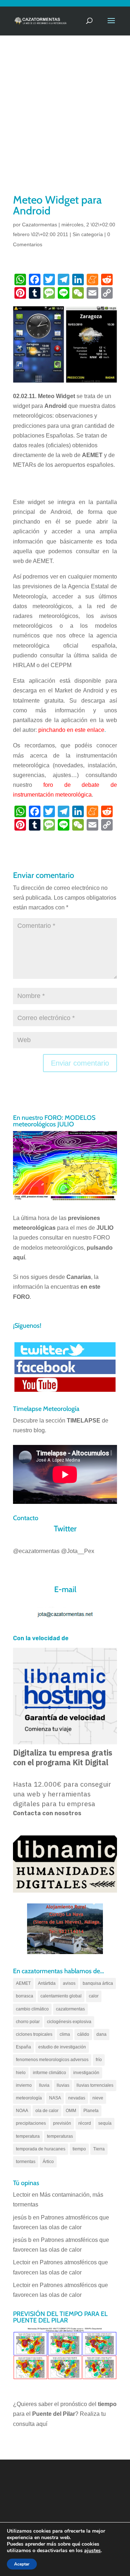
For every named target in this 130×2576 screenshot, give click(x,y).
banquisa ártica (98, 1983)
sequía (105, 2123)
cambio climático (32, 2009)
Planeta (91, 2110)
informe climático (49, 2072)
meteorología (29, 2098)
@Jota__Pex (77, 1551)
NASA (55, 2098)
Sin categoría (88, 234)
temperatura (28, 2136)
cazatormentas (70, 2009)
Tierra (99, 2148)
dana (101, 2034)
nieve (97, 2098)
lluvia (44, 2085)
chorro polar (28, 2021)
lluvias (63, 2085)
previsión (62, 2123)
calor (94, 1996)
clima (65, 2034)
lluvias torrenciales (95, 2085)
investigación (86, 2072)
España (23, 2047)
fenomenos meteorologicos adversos (52, 2059)
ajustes (92, 2550)
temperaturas (60, 2136)
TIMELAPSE (83, 1420)
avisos (69, 1983)
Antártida (47, 1983)
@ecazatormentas (36, 1551)
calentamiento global (61, 1996)
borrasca (24, 1996)
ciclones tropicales (34, 2034)
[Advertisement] (65, 124)
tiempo (79, 2148)
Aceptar (22, 2564)
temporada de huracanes (40, 2148)
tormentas (25, 2161)
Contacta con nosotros (47, 1813)
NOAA (22, 2110)
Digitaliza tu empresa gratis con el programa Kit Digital (62, 1757)
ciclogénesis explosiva (69, 2021)
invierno (24, 2085)
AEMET (23, 1983)
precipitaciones (31, 2123)
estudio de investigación (62, 2047)
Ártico (48, 2161)
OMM (71, 2110)
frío (99, 2059)
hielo (21, 2072)
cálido (83, 2034)
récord (84, 2123)
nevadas (76, 2098)
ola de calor (46, 2110)
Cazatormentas (39, 224)
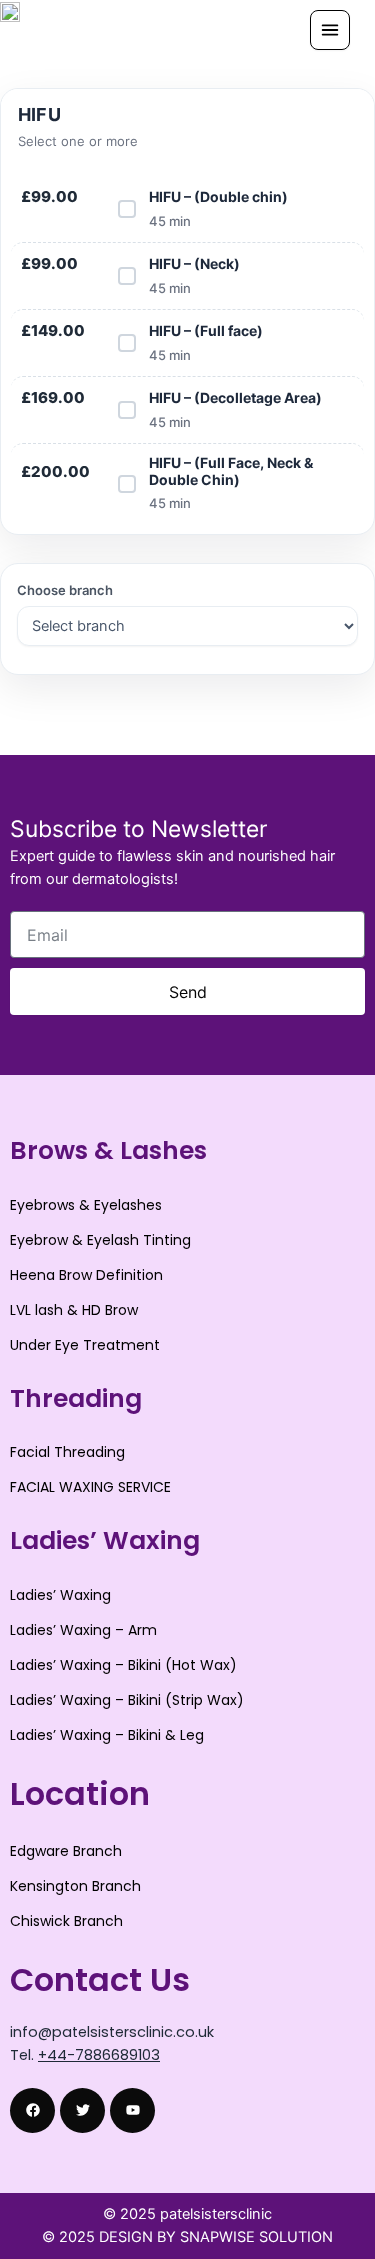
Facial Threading (67, 1452)
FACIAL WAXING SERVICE (90, 1487)
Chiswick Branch (66, 1921)
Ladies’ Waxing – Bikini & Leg (107, 1735)
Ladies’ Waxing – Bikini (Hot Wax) (123, 1665)
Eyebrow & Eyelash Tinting (100, 1240)
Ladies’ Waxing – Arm (83, 1630)
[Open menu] (330, 30)
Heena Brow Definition (86, 1275)
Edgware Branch (66, 1851)
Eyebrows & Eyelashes (86, 1205)
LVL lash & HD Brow (74, 1310)
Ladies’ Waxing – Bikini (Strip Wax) (127, 1700)
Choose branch (65, 590)
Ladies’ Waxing (60, 1595)
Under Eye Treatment (85, 1345)
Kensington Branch (75, 1886)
──────
PROBLEM DESCRIPTION:
The word "climático" may appear in several lines of the data; copy every line where it does.

TASK RESULT:
cambio climático (32, 2009)
informe climático (49, 2072)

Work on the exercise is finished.